* [GOAL]:
Render the material as a numbered list, starting at its first line and ending at the line that contains "https://savvycal.com/nexusstrategic/intro (301, 1658)", with both of those lines included and any blank lines left out.

Dataset entries:

↓

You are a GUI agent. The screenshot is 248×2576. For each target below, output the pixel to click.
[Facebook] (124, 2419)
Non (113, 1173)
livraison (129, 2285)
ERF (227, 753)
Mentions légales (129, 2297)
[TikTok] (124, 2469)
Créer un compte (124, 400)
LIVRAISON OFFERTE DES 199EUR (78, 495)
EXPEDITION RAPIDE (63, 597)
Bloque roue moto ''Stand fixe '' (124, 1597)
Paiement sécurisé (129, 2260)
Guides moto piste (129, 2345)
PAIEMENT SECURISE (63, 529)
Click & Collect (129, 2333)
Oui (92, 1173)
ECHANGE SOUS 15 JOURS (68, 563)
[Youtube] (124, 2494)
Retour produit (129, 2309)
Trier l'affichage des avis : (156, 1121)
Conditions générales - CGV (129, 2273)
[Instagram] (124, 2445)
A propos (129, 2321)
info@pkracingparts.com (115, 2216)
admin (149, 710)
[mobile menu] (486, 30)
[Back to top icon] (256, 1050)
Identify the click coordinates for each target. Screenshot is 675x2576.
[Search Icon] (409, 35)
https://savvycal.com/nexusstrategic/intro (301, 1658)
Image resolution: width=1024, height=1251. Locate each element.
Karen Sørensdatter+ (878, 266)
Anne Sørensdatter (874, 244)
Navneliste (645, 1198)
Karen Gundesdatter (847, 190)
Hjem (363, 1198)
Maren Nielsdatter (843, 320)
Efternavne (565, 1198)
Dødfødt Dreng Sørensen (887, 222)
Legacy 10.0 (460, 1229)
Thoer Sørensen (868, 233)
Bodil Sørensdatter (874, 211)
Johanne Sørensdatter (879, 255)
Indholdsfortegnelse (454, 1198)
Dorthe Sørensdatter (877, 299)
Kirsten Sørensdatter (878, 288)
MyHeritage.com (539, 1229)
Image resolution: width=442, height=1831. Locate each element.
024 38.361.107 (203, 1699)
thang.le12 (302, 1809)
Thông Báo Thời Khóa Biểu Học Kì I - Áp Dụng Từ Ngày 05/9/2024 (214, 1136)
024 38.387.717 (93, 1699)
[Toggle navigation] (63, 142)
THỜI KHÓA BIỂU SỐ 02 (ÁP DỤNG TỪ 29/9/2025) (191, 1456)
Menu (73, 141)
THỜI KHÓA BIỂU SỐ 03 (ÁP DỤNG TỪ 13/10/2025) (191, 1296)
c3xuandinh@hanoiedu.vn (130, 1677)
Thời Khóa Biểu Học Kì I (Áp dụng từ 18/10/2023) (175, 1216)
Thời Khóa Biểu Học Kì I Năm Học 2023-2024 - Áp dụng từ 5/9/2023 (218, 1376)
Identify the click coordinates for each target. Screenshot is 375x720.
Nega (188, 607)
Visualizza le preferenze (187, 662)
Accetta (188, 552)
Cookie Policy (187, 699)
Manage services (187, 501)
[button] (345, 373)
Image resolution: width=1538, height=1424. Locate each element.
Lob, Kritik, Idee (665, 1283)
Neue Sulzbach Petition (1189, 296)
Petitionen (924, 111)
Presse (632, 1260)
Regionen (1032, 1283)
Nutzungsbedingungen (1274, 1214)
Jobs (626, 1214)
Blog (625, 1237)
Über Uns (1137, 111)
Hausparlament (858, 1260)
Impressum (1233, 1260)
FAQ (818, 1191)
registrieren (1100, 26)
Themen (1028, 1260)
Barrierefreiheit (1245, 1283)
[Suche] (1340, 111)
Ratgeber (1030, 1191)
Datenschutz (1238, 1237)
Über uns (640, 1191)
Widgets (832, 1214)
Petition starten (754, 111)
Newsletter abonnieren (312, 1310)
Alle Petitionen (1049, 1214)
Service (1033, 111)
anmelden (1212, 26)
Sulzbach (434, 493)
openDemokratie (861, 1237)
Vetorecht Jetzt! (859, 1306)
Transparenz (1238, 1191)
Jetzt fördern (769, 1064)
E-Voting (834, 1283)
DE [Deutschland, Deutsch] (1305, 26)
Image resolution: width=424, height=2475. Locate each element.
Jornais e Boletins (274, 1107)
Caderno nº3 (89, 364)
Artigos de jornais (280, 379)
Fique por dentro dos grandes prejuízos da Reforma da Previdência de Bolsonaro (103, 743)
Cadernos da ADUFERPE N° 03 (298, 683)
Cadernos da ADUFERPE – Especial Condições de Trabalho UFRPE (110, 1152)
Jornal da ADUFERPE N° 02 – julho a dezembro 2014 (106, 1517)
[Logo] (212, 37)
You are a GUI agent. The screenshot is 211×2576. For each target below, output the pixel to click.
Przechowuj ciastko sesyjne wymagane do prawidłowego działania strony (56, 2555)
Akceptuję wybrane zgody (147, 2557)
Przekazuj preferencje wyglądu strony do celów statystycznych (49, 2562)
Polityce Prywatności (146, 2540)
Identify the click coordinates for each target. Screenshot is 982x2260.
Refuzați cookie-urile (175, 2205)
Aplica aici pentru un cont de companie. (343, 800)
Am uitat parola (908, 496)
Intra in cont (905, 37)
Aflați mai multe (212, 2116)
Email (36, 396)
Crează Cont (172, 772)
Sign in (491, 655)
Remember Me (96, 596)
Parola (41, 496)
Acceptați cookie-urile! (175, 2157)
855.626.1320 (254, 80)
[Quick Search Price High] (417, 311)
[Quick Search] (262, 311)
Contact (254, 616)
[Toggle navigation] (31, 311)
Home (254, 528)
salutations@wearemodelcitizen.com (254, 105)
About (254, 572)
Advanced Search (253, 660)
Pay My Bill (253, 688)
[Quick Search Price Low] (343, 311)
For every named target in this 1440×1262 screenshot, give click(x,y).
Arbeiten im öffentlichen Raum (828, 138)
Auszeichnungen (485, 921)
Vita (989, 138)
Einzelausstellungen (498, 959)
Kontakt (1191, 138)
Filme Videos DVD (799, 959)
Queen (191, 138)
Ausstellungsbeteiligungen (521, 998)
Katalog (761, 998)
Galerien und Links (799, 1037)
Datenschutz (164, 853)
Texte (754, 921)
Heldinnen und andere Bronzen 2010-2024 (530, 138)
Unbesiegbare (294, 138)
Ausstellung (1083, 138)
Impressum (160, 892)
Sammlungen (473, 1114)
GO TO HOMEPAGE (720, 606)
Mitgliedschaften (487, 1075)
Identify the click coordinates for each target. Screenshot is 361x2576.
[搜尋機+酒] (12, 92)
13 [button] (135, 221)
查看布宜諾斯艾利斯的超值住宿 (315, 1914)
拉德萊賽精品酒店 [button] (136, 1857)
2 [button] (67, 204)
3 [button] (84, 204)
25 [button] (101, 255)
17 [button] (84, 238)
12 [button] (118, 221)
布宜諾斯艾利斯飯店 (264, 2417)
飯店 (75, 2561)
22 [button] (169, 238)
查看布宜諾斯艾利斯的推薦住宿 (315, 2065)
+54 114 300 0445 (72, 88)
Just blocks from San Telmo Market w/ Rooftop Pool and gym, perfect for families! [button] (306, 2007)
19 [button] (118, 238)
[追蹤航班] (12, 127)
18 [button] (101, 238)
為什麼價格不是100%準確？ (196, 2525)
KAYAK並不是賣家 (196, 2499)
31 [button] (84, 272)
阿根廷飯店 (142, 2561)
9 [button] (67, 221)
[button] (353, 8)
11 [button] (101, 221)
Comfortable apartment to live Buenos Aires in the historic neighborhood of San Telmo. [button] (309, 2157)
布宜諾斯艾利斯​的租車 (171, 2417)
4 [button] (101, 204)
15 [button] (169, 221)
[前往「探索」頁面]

↑

* [CORRECT OUTPUT]:
1. You are a GUI agent. The screenshot is 248×2576. For each target below, output the pixel to click.
2. [Facebook] (124, 2419)
3. Non (113, 1173)
4. livraison (129, 2285)
5. ERF (227, 753)
6. Mentions légales (129, 2297)
7. [TikTok] (124, 2469)
8. Créer un compte (124, 400)
9. LIVRAISON OFFERTE DES 199EUR (78, 495)
10. EXPEDITION RAPIDE (63, 597)
11. Bloque roue moto ''Stand fixe '' (124, 1597)
12. Paiement sécurisé (129, 2260)
13. Guides moto piste (129, 2345)
14. PAIEMENT SECURISE (63, 529)
15. Click & Collect (129, 2333)
16. Oui (92, 1173)
17. ECHANGE SOUS 15 JOURS (68, 563)
18. [Youtube] (124, 2494)
19. Retour produit (129, 2309)
20. Trier l'affichage des avis : (156, 1121)
21. Conditions générales - CGV (129, 2273)
22. [Instagram] (124, 2445)
23. A propos (129, 2321)
24. info@pkracingparts.com (115, 2216)
25. admin (149, 710)
26. [mobile menu] (486, 30)
27. [Back to top icon] (256, 1050)
28. Identify the click coordinates for each target. Screenshot is 675x2576.
29. [Search Icon] (409, 35)
30. https://savvycal.com/nexusstrategic/intro (301, 1658)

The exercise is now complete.